The outer loop, in the above code, cannot be vectorized, as this would require the inner loops (now 2 loops) to be vectorized in consistency with the vectorization of the outer loop (difficult under the best of circumstances). This may be the case that you do not fully understand the requirements to have candidate code for vectorization.

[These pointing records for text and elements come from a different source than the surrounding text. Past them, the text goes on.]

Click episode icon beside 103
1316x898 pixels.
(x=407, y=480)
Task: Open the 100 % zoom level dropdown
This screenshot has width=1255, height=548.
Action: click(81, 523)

While mathematically a vector can be construed as a list of things, from the CPU perspective a vector is a "small vector" that can be placed into a vector register, and to carry further, is a list of such small vectors (preferably where a small vector does not cross a cache line). Assuming the preconditions are met, the CPU processes small vectors as: Single Instruction Multiple Data. Meaning the same operation is to be performed on all elements of the small vector. Later SIMD instruction sets permit the instruction to use a mask, thus permitting the operation to be performed on selected elements of the small vector. The CPU is incapable of processing small vectors as MIMD (Multiple Instruction Multiple Data) without the use of threading.

In a non-productive way, such as to satisfy a challenge as to "this cannot be vectorized", and not for the purpose of getting the best performing code, the later vector instructions include scatter/gather vector instructions. With this vector instruction, you could construct a set of indicies at intervals of SkipStride, then issue the vector instruction gather, then test all cells in the vector against the key. On AVX (256-bit), the gather instruction (if available) would cost you 4 memory (or L3, or L2, or L1) memory fetches. While you would be performing 4 compares in your key test (yes this part is faster), a memory fetch from RAM could be well over 200x that of the compare, from L3 this would be 20x-40x. The binary search would cost you 2 or 3 memory fetches. IOW the non-vector verses vector gather uses half to three fourths  the memory/cache bandwidth of that of a vector gather.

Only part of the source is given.